O Conselho Diretor (CD) teve aprovada a deliberação de criação de um Grupo de Trabalho com vistas a esclarecer e operacionalizar o modelo de Contrato de Gestão de que trata a Lei nº 9.637, de 15 de maio de 1998. Outra decisão do CD diz respeito à complementação da denominação do Edifício do Confea para “Edifício Confea – Engenheiro Saturnino Rodrigues de Brito Filho”. A medida foi estimulada pela Decisão CD nº 034/2010, após a verificação de que, entre as 33 sugestões de nomes selecionados à época, o engenheiro sanitarista Saturnino de Brito haver sido o mais votado entre eles. “Ele teve uma importância histórica para todo o Sistema Confea/Crea e Mútua. Fizemos uma justiça muito grande”, afirmou o presidente José Tadeu.

Deliberações da Cais

Entre os processos da Comissão de Articulação Institucional do Sistema (Cais), foram aprovadas deliberações relativas a projetos de lei em tramitação no Congresso Nacional. Em relação aos PL 6.098/2013 e ao PLS 209/2013, foi orientado que a Assessoria Parlamentar do Confea encaminhasse a posição favorável do Plenário sobre estes dispositivos, relativos, respectivamente, à prestação de serviços de controle integrado de vetores e pragas urbanas por empresas especializadas e à fixação de prazo para o processo de registro de agrotóxicos, seus componentes e afins pelo órgão federal.

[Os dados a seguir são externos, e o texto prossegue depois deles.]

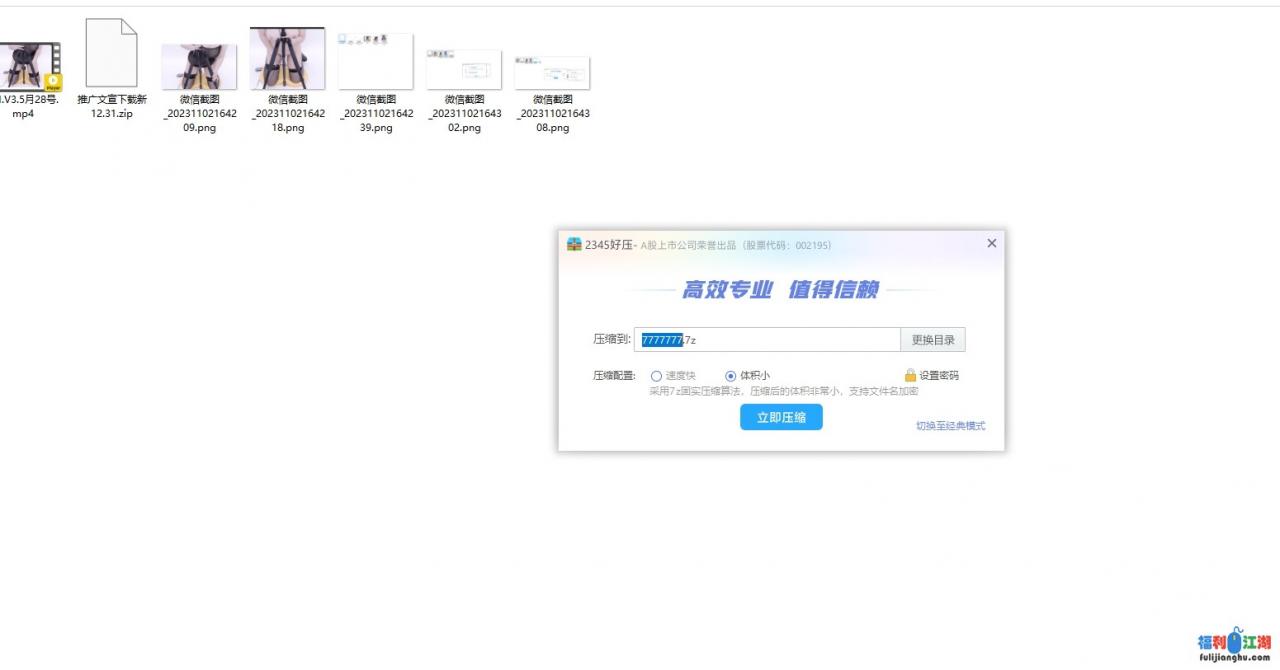
Task: Choose the 速度快 compression option
Action: tap(657, 376)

Já o PL 3699/2004, relativo à especialização do engenheiro de prevenção de combate a incêndios, do técnico em prevenção de combate a incêndios e do bombeiro civil, teve seu mérito rejeitado pelo Plenário. A Cais também viu aprovada a deliberação 222/2015, referente à programação do Congresso Técnico Científico da Engenharia e da Agronomia (Contecc), o relatório final do GT Inserção Internacional, além de representações em delegações e missões para eventos e de liberação de recursos financeiros para entidades.

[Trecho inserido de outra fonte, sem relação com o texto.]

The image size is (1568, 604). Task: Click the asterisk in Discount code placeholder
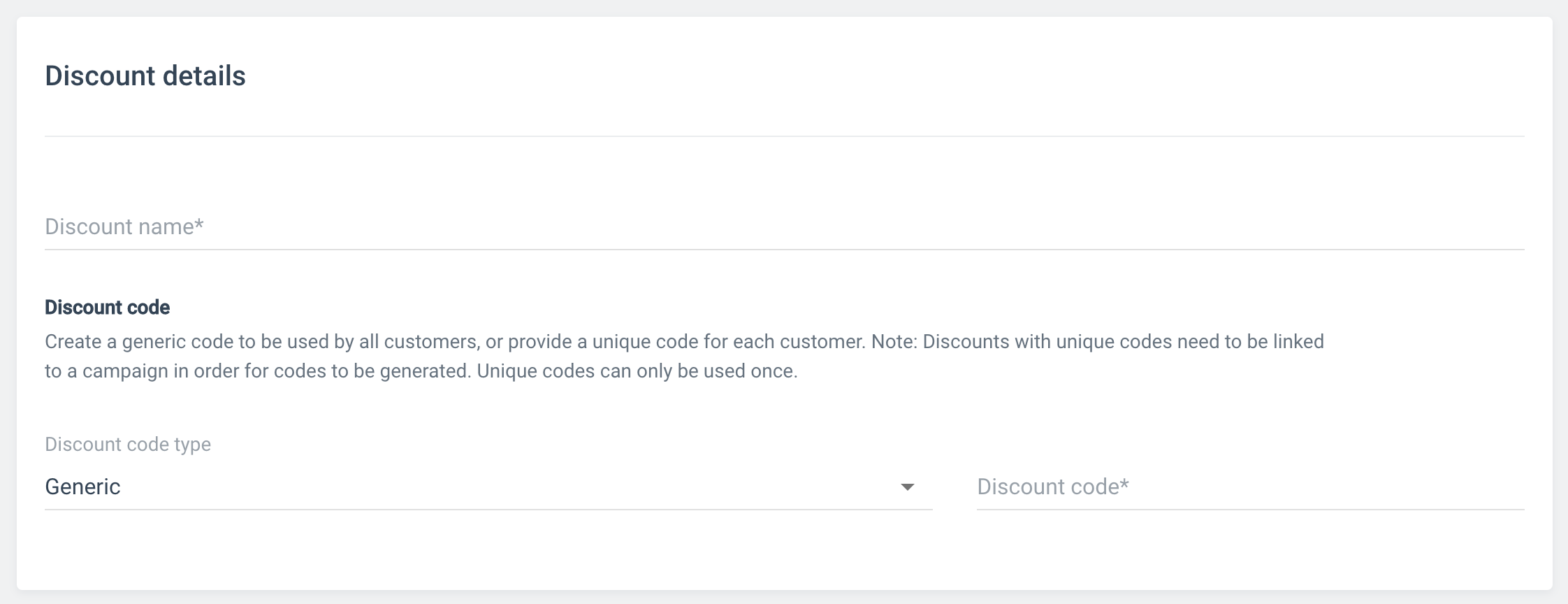[1124, 484]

Foram ainda reconhecidas três entidades precursoras do Sistema: Clube de Engenharia de Alagoas (CEA-AL), Sociedade dos Engenheiros Agrônomos de Alagoas (Seagra-AL) e Escola de Engenharia da Universidade Federal de Alagoas. Já a Federação das Associações de Engenheiros de Minas do Brasil (Faemi) teve aprovado seu pedido de revisão de credenciamento para fins de composição junto ao Colégio de Entidades Nacionais (Cden). Entre os processos arquivados, está o relativo ao GT Energia, uma vez que seu conteúdo foi contemplado pelo GT Matrizes Energéticas.